One day Schuyler was showing a film about a young girl growing up with an alcoholic father. The film moved one of Schuyler’s students so much, she wanted to discuss the movie after class.
“She was talking about this girl in the show and before I knew it, she was no longer talking in the third person, she was talking about herself,” Schuyler remembers. “I thought, ‘Gee, it’s pretty powerful how the media can get kids talking.’ But there were not a lot of shows that you could show a class and it would be appropriate for that.”
So Schuyler quit her job and made sure there would be at least one television show that spoke to teens in their language.
That show is Degrassi: The Next Generation (The N, 8 p.m.), an unflinching and achingly real teen angsty drama about a bunch of high school kids who spend more time confronting such real-life social issues as school shootings, date rape, STDs, Internet stalking and abortion than they do studying for tricky algebra exams.
Degrassi, which is produced through Schuyler’s Epitome Pictures, has been on the air for 25 years in various incarnations. Currently airing on The N, Nickelodeon’s teen sister channel available on satellite and digital cable, the Canadian-produced Degrassi has become the 3-year-old network’s most popular show, averaging about 330,000 viewers.
Degrassi also has a strong cult following overseas in such countries as Australia, Israel and Italy and is the most-discussed show on The N’s Web site message board.
“The show really knows how to speak to teens in a way that’s very real to them, but is also completely respectful of the teen audience,” says Sara Tomassi Lindman, The N’s vice president of programming and production. “The show tackles tough issues, but does it in a responsible way.”
In tonight’s season opener, for instance, bad boy Jay (Mike Lobel) tries to persuade goody-goody Emma (Miriam McDonald) to perform oral sex on him because that’s what all the girls are doing. And, quite surprisingly, Jay uses the graphic oral sex term you’d hear in just about every high school hallway in America.

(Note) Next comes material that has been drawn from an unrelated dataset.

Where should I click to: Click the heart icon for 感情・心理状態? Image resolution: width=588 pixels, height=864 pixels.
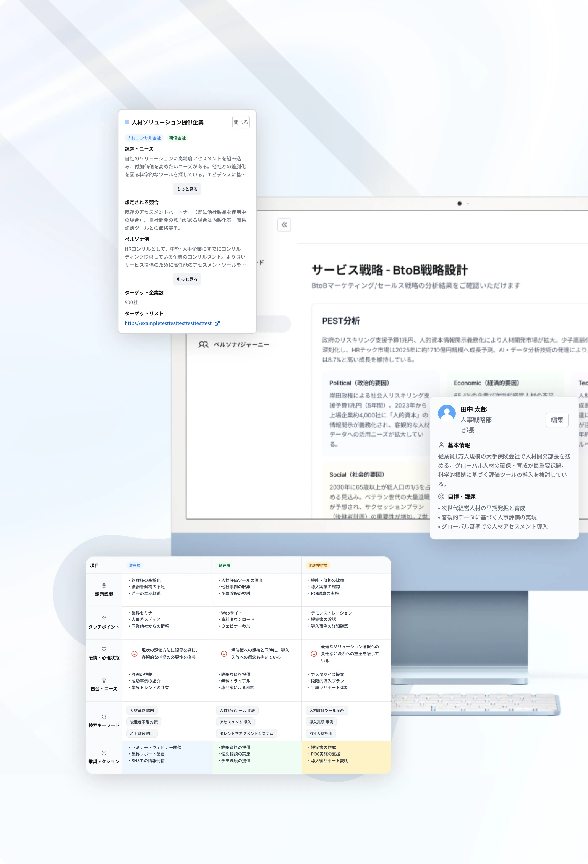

“I think everybody had some degree of nervousness about it,” admits Schuyler, the show’s executive producer. “There were options that were discussed, but this is the language that kids use.”
It’s that kind of frank language, sexually charged dialogue and controversial subject matter that also has got Schuyler’s show in some hot water. The BBC and PBS stopped airing Degrassi. Even The N has edited episodes (about 10 of the show’s 88) for American television and refused to show the hotly contested abortion episode that aired in Canada last summer.
Lindman says the episode didn’t fit with the show’s other “lighthearted” programming. Schuyler, quite naturally, was disappointed in the network’s decision.
“I’d like to feel when a show leaves our office it is very responsible and very appropriate for the audience,” she says. “But there are sometimes circumstances that dictate otherwise.”
What makes Degrassi stand out from American teen dramas is that it actually features real teen actors who don’t look like they were peeled off the cover of Teen People.
“We have 15-year-olds playing 15-year-olds,” Schuyler points out. “We don’t have 25-year-olds playing 15-year-olds. It might sound like a subtle difference, but I actually think it makes quite a bit of difference to the show. If you take a 23-year-old who looks 15, he can absolutely do the part, however, they are bringing with them eight more years of life experience to the screen whether they mean to or not. There’s a sophistication that can’t help but come through.”
The show is also told from a teenager’s point of view since the writers have no interest in appealing to a broad-based demographic like the writers on, say, Fox’s The O.C.
“We never have adults in a scene unless a young person is in a scene,” Schuyler explains. “You will never hear adults talking about young people. It’s all about young people trying to find their own way through and coming up with their own conclusions.”
Schuyler says she even seeks advice from the cast before scripts are written. In one episode, popular cheerleader Paige (Lauren Collins) was supposed to say she was “stoned” after ill-advisedly smoking a joint before a critical interview with a college recruiter.
“The kids told me that nobody says that,” Schuyler says, laughing. “They said they would say ‘high.’ I said, ‘OK.’ I think that’s what happens when you take an ex-school teacher and turn her into a producer. I’m really interested in what kids have to say.”
As for chucking her beloved teaching job for a gig as a TV producer, Schuyler says she’s never regretted it.
“It’s unbelievably fantastic to know that there are some kids out there who are listening to our show,” she says. “Hopefully we’re making just a tiny little bit of difference in some people’s lives. What could be more rewarding than that?”